Grandma Moses began painting at the age of 78, becoming enormously successful throughout her remaining 23 years. In the words of her obituary in the New York Times:
Grandma Moses, the spry, indomitable "genuine American primitive" who became one of the country's most famous painters in her late seventies, died here today at the age of 101 […] The simple realism, nostalgic atmosphere and luminous color with which Grandma Moses portrayed homely farm life and rural countryside won her a wide following. She was able to capture the excitement of winter's first snow, Thanksgiving preparations and the new, young green of oncoming spring. Gay color, action and humor enlivened her portrayals of such simple farm activities as maple sugaring, soap-making, candle-making, haying, berrying and the making of apple butter. In person, Grandma Moses charmed wherever she went. A tiny, lively woman with mischievous gray eyes and a quick wit, she could be sharp-tongued with a sycophant and stern with an errant grandchild. Cheerful as a cricket, even in her last years, she continued to be keenly observant of all that went on around her. Until her last birthday, Sept. 7, she rarely failed to do a little painting every day.
Apple Butter Making demonstrates exactly this. It reminds one of the same type of domesticity as embroidery, one which is perhaps made up more of memory and longing than of physical reality.
“Madeleine Dring was born on the moon… Arriving on a speck of cosmic dust she came face to face with the human race and has never really recovered.”

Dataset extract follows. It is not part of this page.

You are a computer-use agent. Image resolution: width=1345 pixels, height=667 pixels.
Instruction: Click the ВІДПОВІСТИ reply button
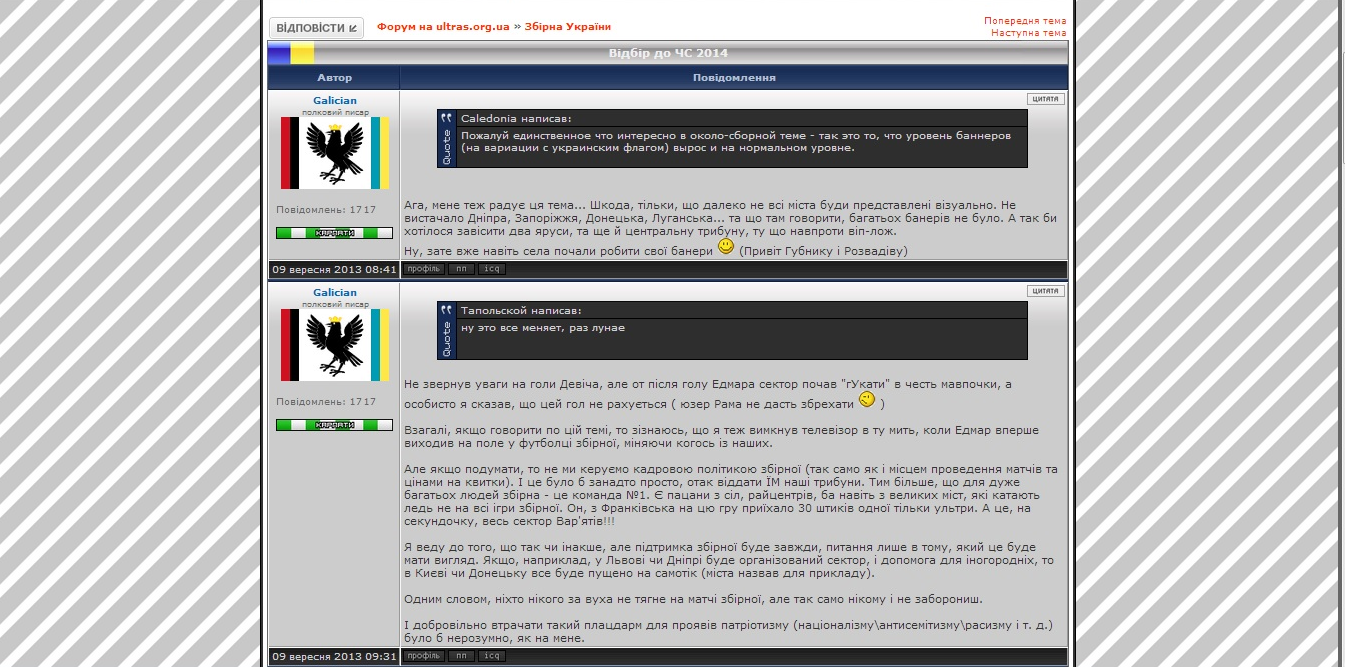point(316,28)
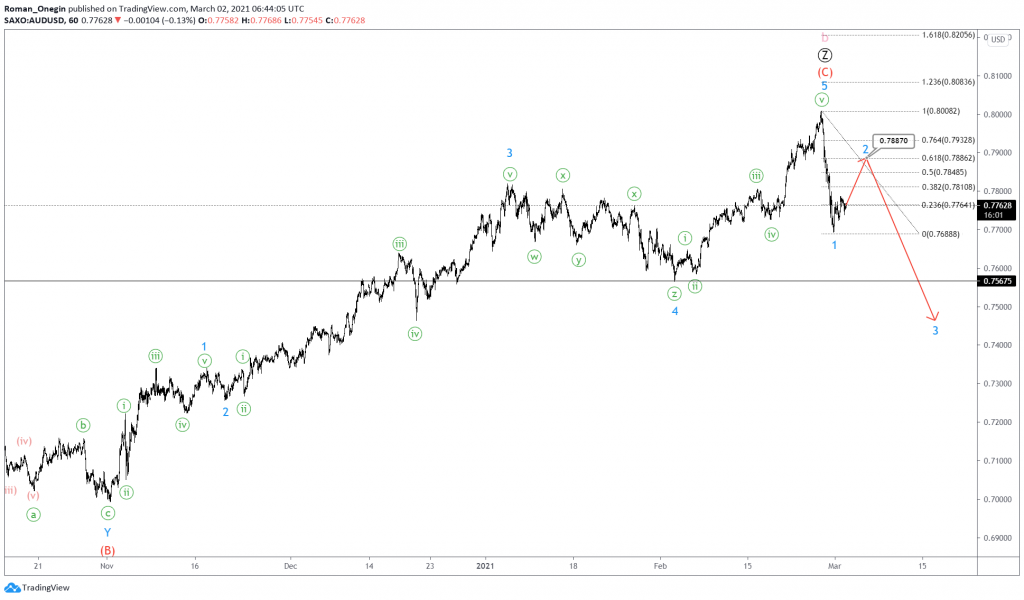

The multi-talented Madeleine Dring has a widely varied output, from film scores, ballet and opera, to chamber and solo works. She has an unerring eye for good song lyrics; her songs still appear in exam repertoire lists, and on recital-hall platforms. Unfortunately, much of her other output seems sadly neglected, even the oboe music written for her husband, oboist Roger Lord. It is perhaps a result of how brilliantly easy Doing makes her music sound - the Color Suite, of which Blue Air is the second movement, is a case in point. The five-movement work, with each one based on a different color, borrows heavily from jazz idioms. It is a wonderfully crafted piece of music, and roves that virtuosity is not a requirement for musical worth.